# grease spill into oven insulation-fire hazard?



## pybyr (Feb 5, 2012)

I had a can of bacon grease on the cooktop waiting to go into the boiler ... and my fiance accidentally knocked it over as she was cleaning around the kitchen gas cookstove (gas burners/ gas oven) (lesson to self- do not leave cans of grease around).

Much but definitely not all of the grease was caught by the big drawer-like drip tray under the gas burners on top of the range-- but some definitely went over the drip tray and down into an opening in the metal into the fiberglass surrounding the oven-- through an opening by which the thermostat's capillary tube goes down towards the oven.
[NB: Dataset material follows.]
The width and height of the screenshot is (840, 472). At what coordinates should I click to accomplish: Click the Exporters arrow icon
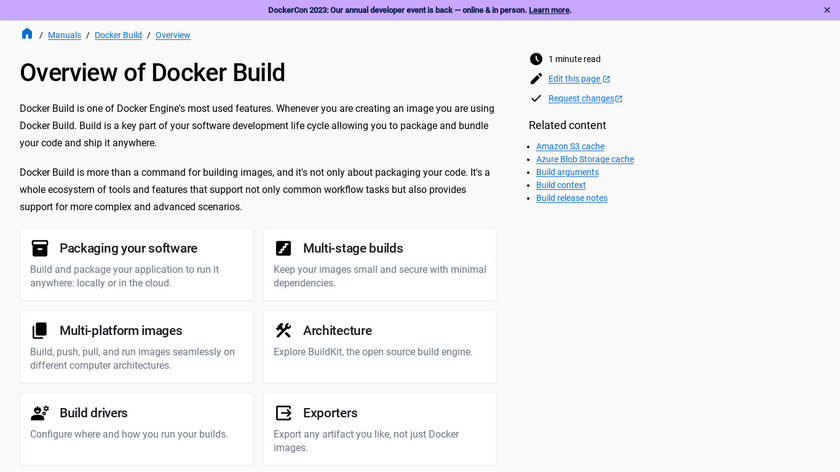[x=283, y=412]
I have no way of precisely determining how much grease got down into the fiberglass surrounding the gas oven - other than that the fiberglass that I can touch is detectably quite greasy. If I had to make a wild guess based on the size of the can and the amount mopped out of the catch tray I would say probably no more than a cup of grease made it down into the fiberglass around the oven.

My one/ only serious concern is whether or to what extent the grease in the fiberglass represents a fire hazard when using the oven or broiler. I know that the glass fibers of the fiberglass won't burn but my concern is whether it might be like a big "wick" of the grease with air in between the fibers.

I can't afford to buy a new stove... but also can't afford to roll the dice on a fire.

Eagerly appreciate advice and suggestions on how to gauge the risk and/ or any measures I can take to remedy the situation or be able to, with responsible peace of mind, figure out if the risk is low enough to be nil.

Thanks!


----------